=== Aim of the exercise ===
Return each line of the records holding the string "button".

Dataset entries:
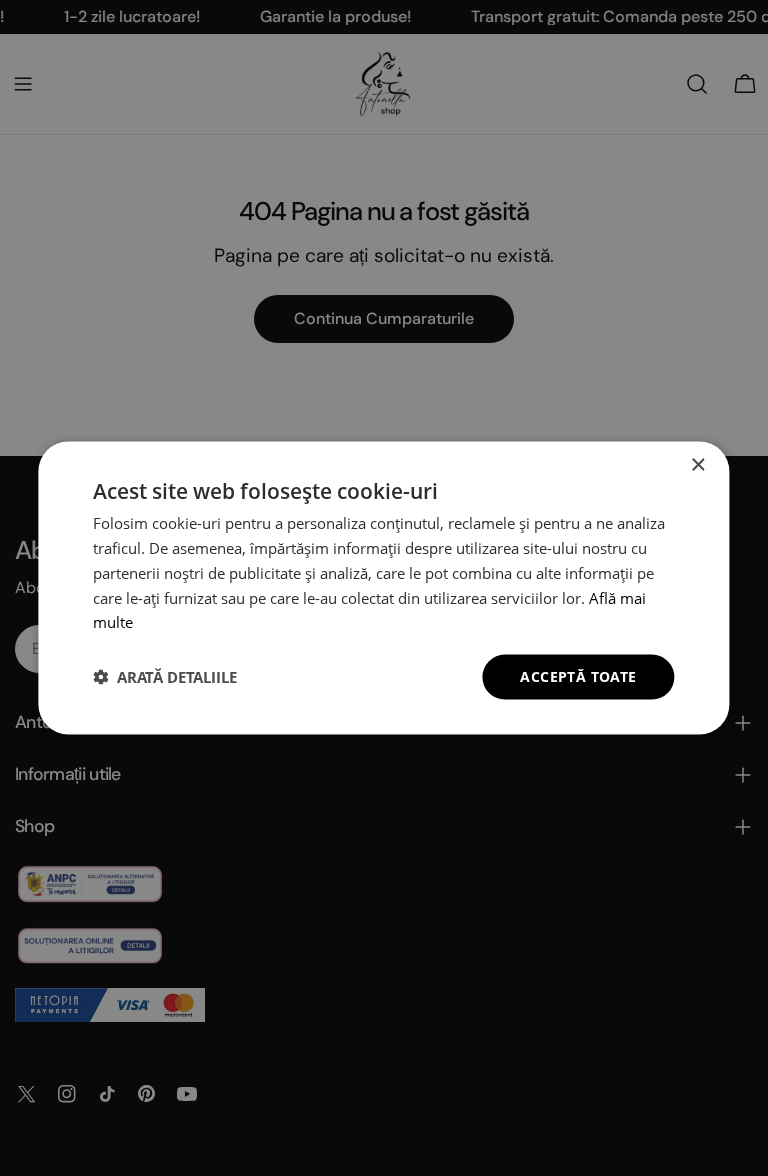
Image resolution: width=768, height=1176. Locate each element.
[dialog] (383, 588)
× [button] (697, 465)
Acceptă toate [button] (578, 676)
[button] (165, 677)
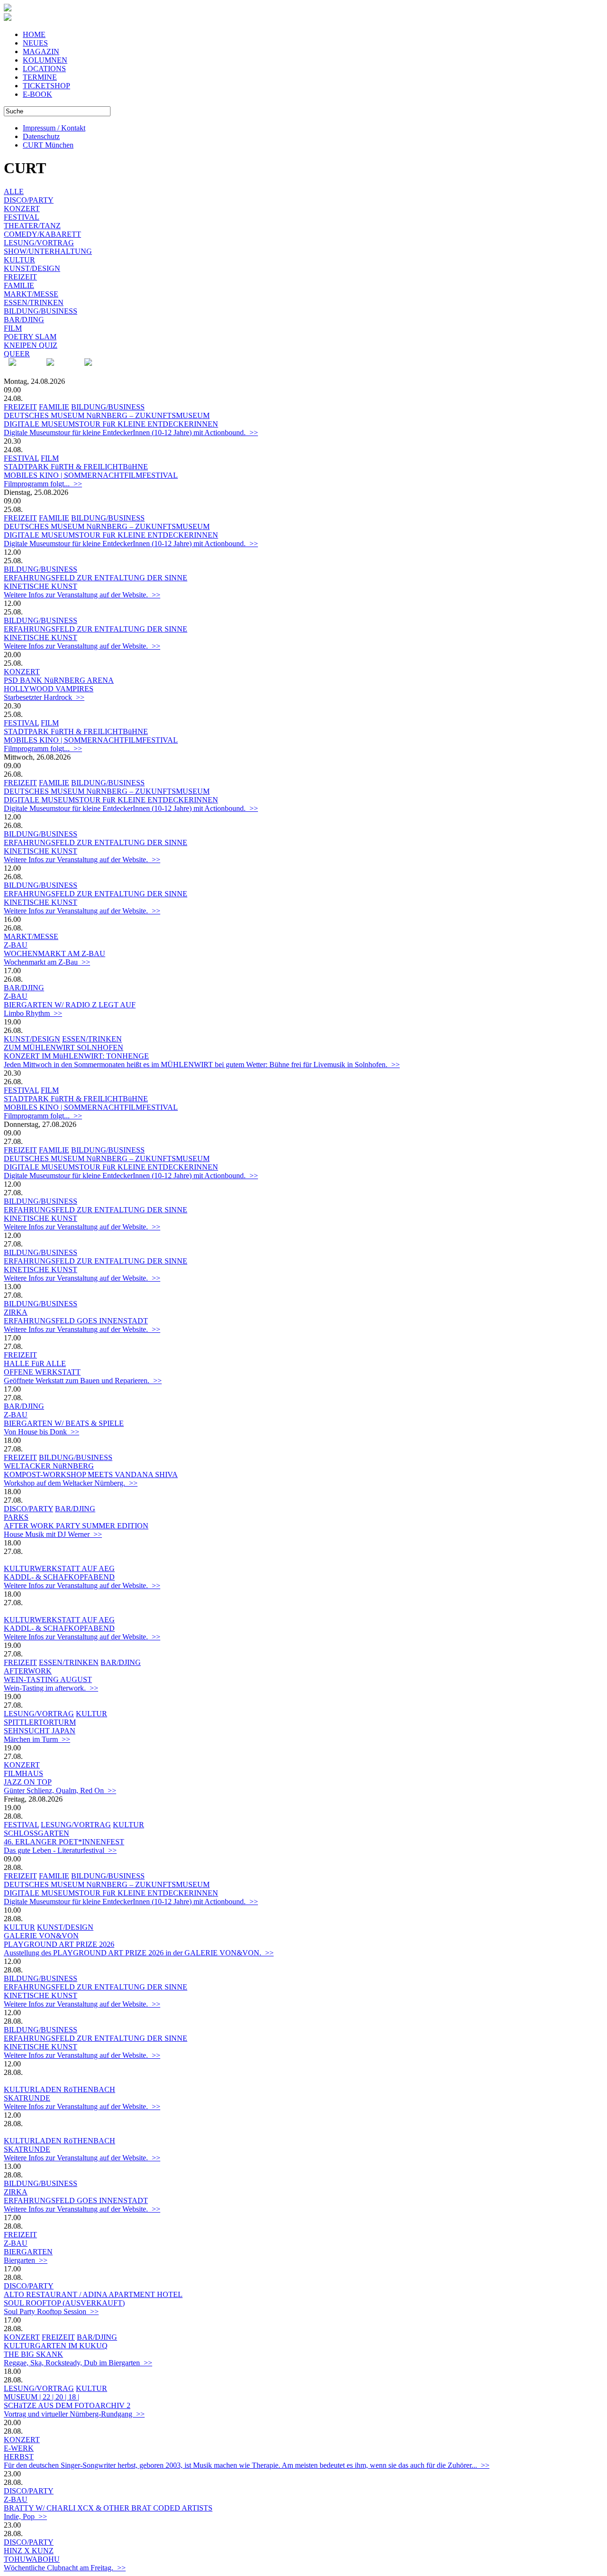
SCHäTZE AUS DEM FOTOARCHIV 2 (67, 2405)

=== The answer ===
× [button] (697, 465)
Acceptă toate [button] (578, 676)
[button] (165, 677)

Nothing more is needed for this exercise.